WHAT YOU HAVE TO DO ▸ Reproduce every one of the records below verbatim, keeping their order.

EXERCISE MATERIALS ▸
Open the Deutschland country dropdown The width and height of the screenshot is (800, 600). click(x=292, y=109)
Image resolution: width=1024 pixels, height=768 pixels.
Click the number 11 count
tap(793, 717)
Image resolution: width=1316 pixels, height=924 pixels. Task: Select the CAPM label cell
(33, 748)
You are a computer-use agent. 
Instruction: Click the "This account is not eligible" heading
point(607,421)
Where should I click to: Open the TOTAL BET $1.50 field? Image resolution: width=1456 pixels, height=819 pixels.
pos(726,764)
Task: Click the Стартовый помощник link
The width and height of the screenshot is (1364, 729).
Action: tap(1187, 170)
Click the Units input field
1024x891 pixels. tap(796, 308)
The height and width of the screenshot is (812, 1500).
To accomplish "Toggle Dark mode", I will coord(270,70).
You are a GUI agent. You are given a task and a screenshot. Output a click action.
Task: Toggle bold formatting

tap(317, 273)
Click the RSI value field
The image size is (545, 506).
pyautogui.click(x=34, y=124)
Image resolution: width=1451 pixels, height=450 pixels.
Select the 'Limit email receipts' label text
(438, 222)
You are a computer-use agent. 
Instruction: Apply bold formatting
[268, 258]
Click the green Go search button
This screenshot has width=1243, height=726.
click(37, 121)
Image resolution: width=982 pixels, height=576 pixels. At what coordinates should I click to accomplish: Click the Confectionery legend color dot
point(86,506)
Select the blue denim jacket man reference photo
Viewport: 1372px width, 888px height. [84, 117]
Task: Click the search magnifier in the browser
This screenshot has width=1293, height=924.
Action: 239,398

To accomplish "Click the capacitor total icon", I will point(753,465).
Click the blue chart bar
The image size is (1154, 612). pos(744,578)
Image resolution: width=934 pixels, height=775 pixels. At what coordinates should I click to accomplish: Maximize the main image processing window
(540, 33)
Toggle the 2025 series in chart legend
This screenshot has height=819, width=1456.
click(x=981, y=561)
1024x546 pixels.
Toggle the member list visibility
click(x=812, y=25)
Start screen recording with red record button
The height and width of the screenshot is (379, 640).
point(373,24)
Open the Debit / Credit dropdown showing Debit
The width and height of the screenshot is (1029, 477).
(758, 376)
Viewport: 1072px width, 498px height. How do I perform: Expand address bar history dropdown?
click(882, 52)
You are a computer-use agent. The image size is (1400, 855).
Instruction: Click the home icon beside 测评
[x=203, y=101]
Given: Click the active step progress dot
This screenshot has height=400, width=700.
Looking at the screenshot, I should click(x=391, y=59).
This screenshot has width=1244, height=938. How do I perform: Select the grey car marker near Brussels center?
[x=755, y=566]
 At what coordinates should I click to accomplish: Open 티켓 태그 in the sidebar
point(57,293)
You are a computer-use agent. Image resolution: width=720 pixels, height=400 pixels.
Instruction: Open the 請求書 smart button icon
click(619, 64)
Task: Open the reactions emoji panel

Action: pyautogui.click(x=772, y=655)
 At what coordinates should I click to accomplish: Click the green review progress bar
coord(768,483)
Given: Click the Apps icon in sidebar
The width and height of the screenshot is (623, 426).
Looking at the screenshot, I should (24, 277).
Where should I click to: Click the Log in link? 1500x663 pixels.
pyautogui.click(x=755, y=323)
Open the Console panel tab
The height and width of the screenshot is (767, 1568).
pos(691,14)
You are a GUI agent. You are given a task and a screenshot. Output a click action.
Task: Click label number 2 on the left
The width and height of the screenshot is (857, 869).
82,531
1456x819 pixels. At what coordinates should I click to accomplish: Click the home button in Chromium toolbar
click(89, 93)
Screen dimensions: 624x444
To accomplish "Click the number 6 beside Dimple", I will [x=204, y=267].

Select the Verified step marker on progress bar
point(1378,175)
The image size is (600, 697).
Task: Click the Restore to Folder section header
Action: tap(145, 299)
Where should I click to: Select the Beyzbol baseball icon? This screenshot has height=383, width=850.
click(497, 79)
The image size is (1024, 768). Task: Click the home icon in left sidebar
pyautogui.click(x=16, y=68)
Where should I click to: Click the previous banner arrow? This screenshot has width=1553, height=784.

SOLUTION TO THIS PROBLEM ▸
Open the Deutschland country dropdown The width and height of the screenshot is (800, 600). click(x=292, y=109)
Image resolution: width=1024 pixels, height=768 pixels.
Click the number 11 count
tap(793, 717)
Image resolution: width=1316 pixels, height=924 pixels. Task: Select the CAPM label cell
(33, 748)
You are a computer-use agent. 
Instruction: Click the "This account is not eligible" heading
point(607,421)
Where should I click to: Open the TOTAL BET $1.50 field? Image resolution: width=1456 pixels, height=819 pixels.
pos(726,764)
Task: Click the Стартовый помощник link
The width and height of the screenshot is (1364, 729).
Action: tap(1187, 170)
Click the Units input field
1024x891 pixels. tap(796, 308)
The height and width of the screenshot is (812, 1500).
To accomplish "Toggle Dark mode", I will coord(270,70).
You are a GUI agent. You are given a task and a screenshot. Output a click action.
Task: Toggle bold formatting

tap(317, 273)
Click the RSI value field
The image size is (545, 506).
pyautogui.click(x=34, y=124)
Image resolution: width=1451 pixels, height=450 pixels.
Select the 'Limit email receipts' label text
(438, 222)
You are a computer-use agent. 
Instruction: Apply bold formatting
[268, 258]
Click the green Go search button
This screenshot has width=1243, height=726.
click(37, 121)
Image resolution: width=982 pixels, height=576 pixels. At what coordinates should I click to accomplish: Click the Confectionery legend color dot
point(86,506)
Select the blue denim jacket man reference photo
Viewport: 1372px width, 888px height. [84, 117]
Task: Click the search magnifier in the browser
This screenshot has width=1293, height=924.
Action: 239,398

To accomplish "Click the capacitor total icon", I will point(753,465).
Click the blue chart bar
The image size is (1154, 612). pos(744,578)
Image resolution: width=934 pixels, height=775 pixels. At what coordinates should I click to accomplish: Maximize the main image processing window
(540, 33)
Toggle the 2025 series in chart legend
This screenshot has height=819, width=1456.
click(x=981, y=561)
1024x546 pixels.
Toggle the member list visibility
click(x=812, y=25)
Start screen recording with red record button
The height and width of the screenshot is (379, 640).
point(373,24)
Open the Debit / Credit dropdown showing Debit
The width and height of the screenshot is (1029, 477).
(758, 376)
Viewport: 1072px width, 498px height. How do I perform: Expand address bar history dropdown?
click(882, 52)
You are a computer-use agent. The image size is (1400, 855).
Instruction: Click the home icon beside 测评
[x=203, y=101]
Given: Click the active step progress dot
This screenshot has height=400, width=700.
Looking at the screenshot, I should click(x=391, y=59).
This screenshot has width=1244, height=938. How do I perform: Select the grey car marker near Brussels center?
[x=755, y=566]
 At what coordinates should I click to accomplish: Open 티켓 태그 in the sidebar
point(57,293)
You are a computer-use agent. Image resolution: width=720 pixels, height=400 pixels.
Instruction: Open the 請求書 smart button icon
click(619, 64)
Task: Open the reactions emoji panel

Action: pyautogui.click(x=772, y=655)
 At what coordinates should I click to accomplish: Click the green review progress bar
coord(768,483)
Given: Click the Apps icon in sidebar
The width and height of the screenshot is (623, 426).
Looking at the screenshot, I should (24, 277).
Where should I click to: Click the Log in link? 1500x663 pixels.
pyautogui.click(x=755, y=323)
Open the Console panel tab
The height and width of the screenshot is (767, 1568).
pos(691,14)
You are a GUI agent. You are given a task and a screenshot. Output a click action.
Task: Click label number 2 on the left
The width and height of the screenshot is (857, 869).
82,531
1456x819 pixels. At what coordinates should I click to accomplish: Click the home button in Chromium toolbar
click(89, 93)
Screen dimensions: 624x444
To accomplish "Click the number 6 beside Dimple", I will [x=204, y=267].

Select the Verified step marker on progress bar
point(1378,175)
The image size is (600, 697).
Task: Click the Restore to Folder section header
Action: tap(145, 299)
Where should I click to: Select the Beyzbol baseball icon? This screenshot has height=383, width=850.
click(497, 79)
The image size is (1024, 768). Task: Click the home icon in left sidebar
pyautogui.click(x=16, y=68)
Where should I click to: Click the previous banner arrow? This screenshot has width=1553, height=784.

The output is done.